Dataset entries

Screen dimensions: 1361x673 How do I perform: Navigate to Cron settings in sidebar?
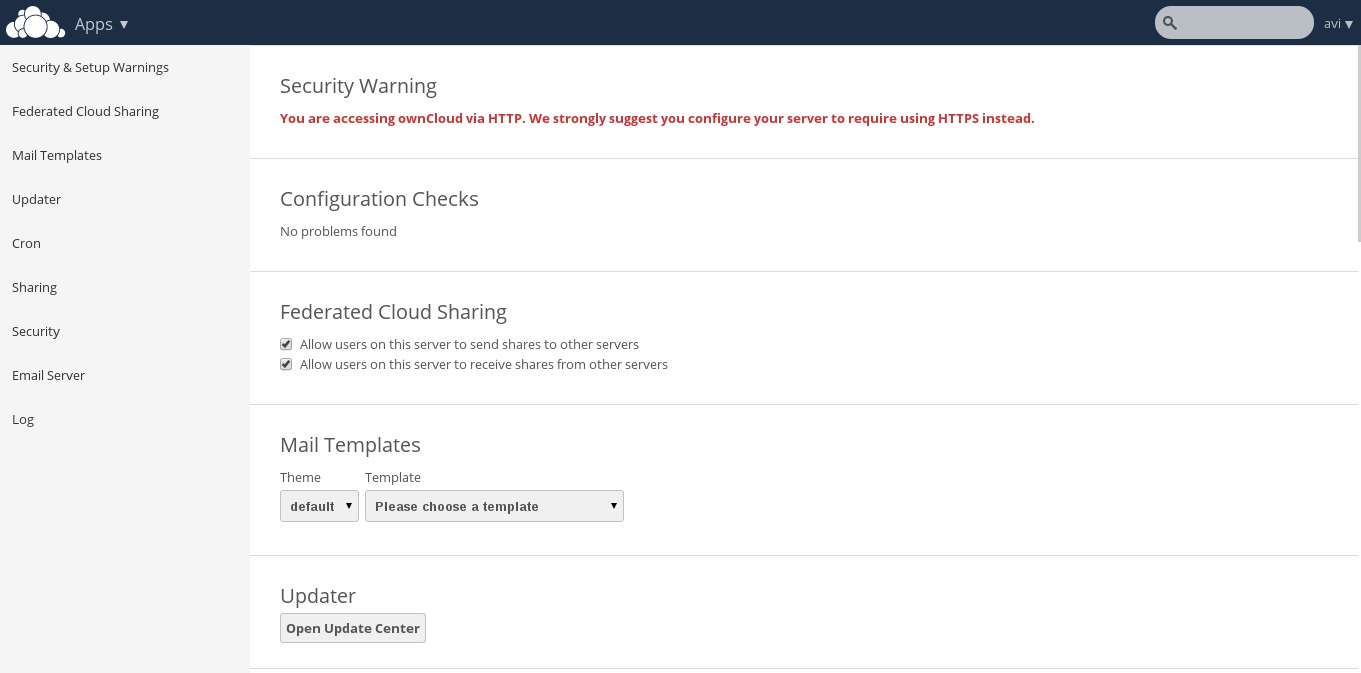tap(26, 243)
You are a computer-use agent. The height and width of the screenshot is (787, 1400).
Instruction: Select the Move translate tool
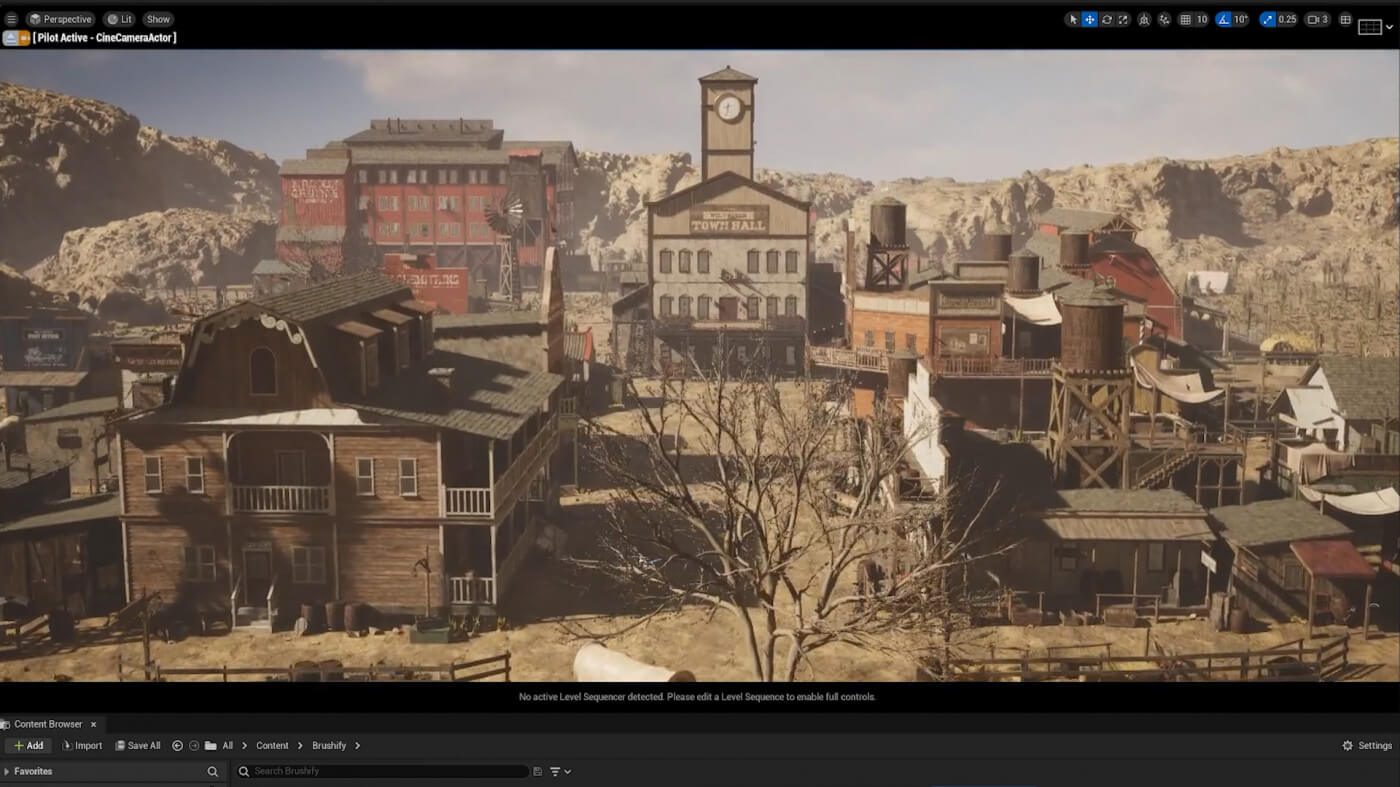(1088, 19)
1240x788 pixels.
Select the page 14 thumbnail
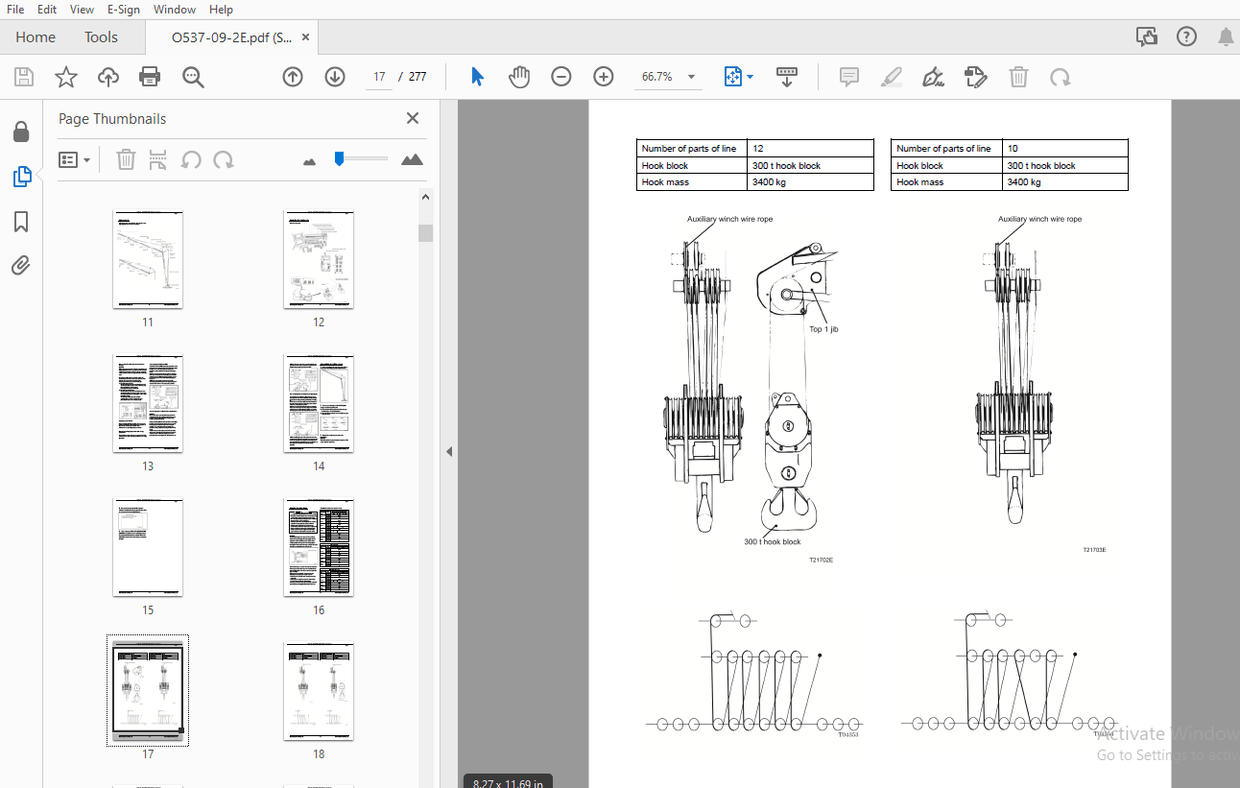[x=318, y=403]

...

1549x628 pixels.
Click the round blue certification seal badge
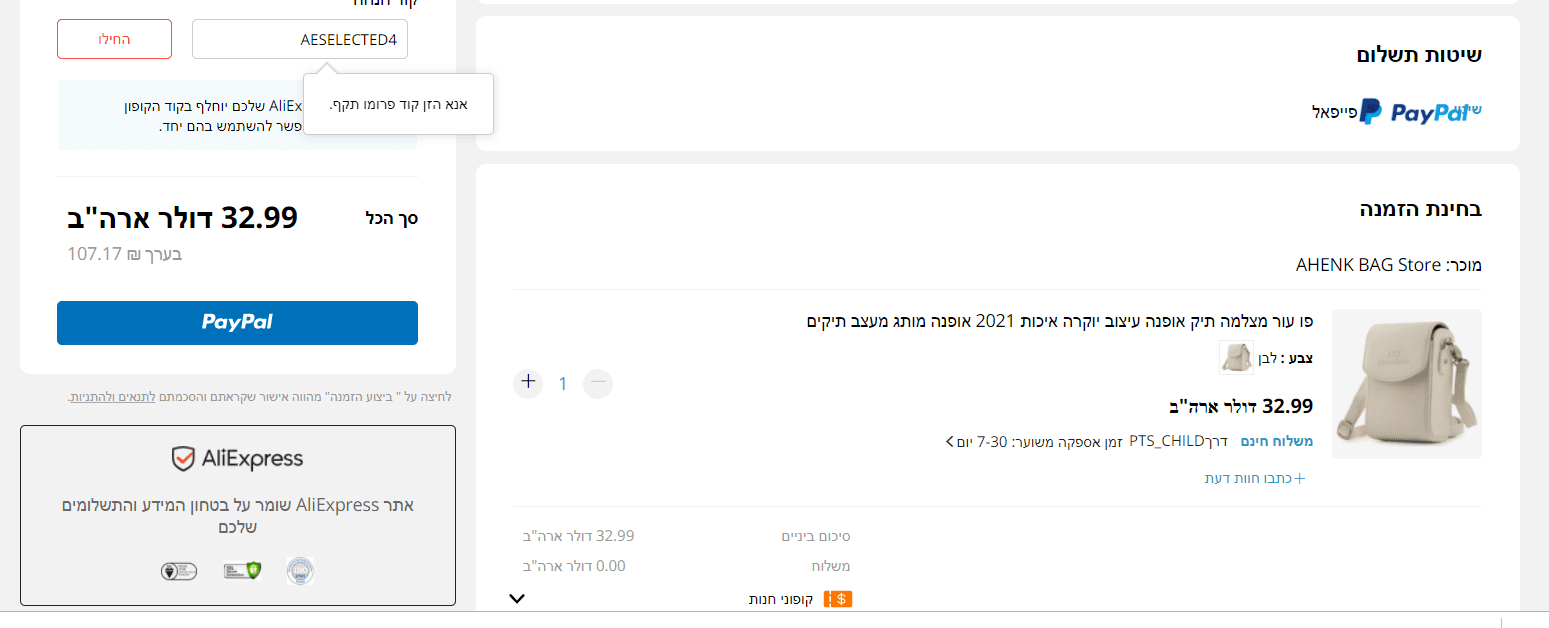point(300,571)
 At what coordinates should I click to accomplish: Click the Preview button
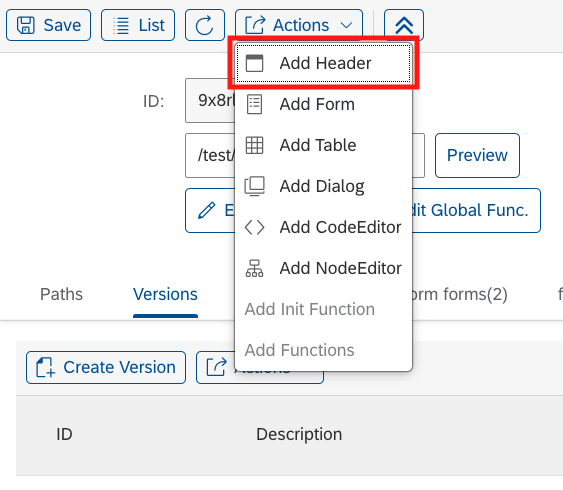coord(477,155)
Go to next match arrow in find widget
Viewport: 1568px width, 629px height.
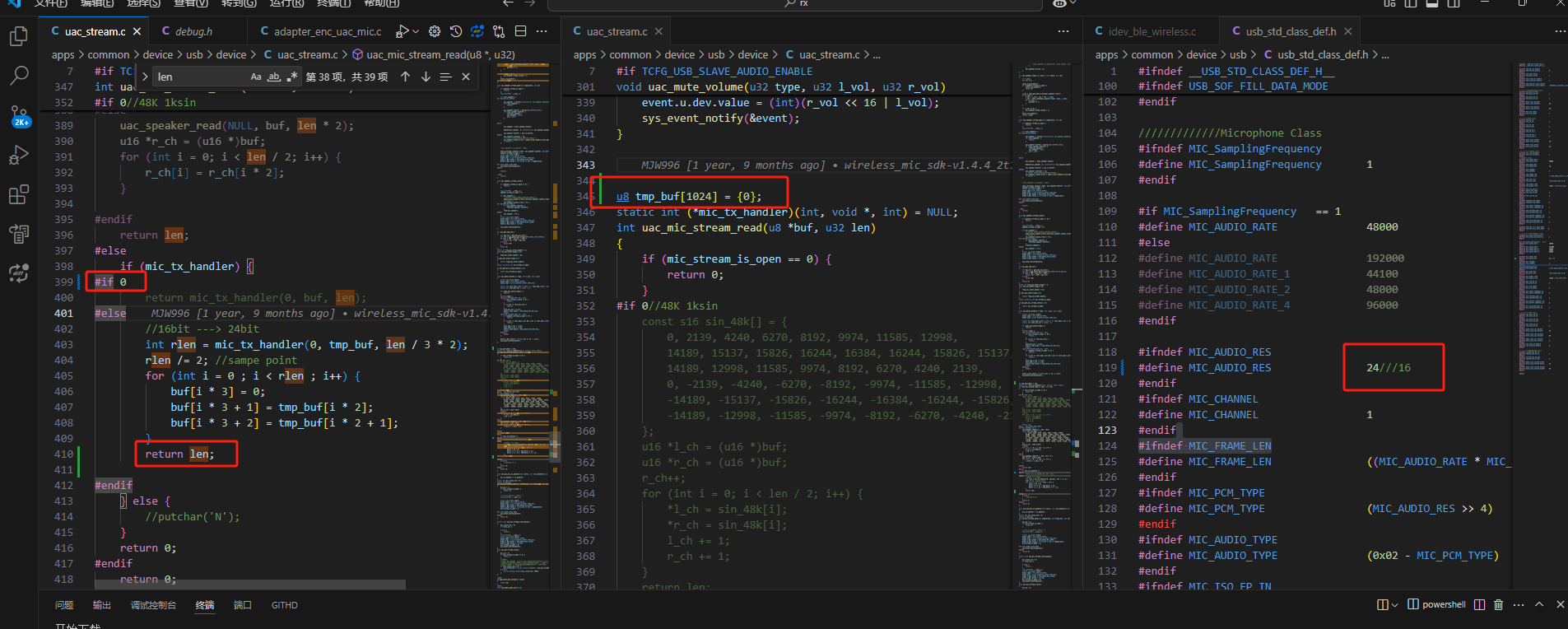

• Exercise details: From the records above, quote word for word only the lines beginning at the line that has "Click the round blue certification seal badge" and stopping after the line that has "Viewport: 1568px width, 629px height.". Omit the pictures.

• Answer to the problem:
Click the round blue certification seal badge
point(300,571)
 At what coordinates should I click to accomplish: Click the Preview button
coord(477,155)
Go to next match arrow in find widget
Viewport: 1568px width, 629px height.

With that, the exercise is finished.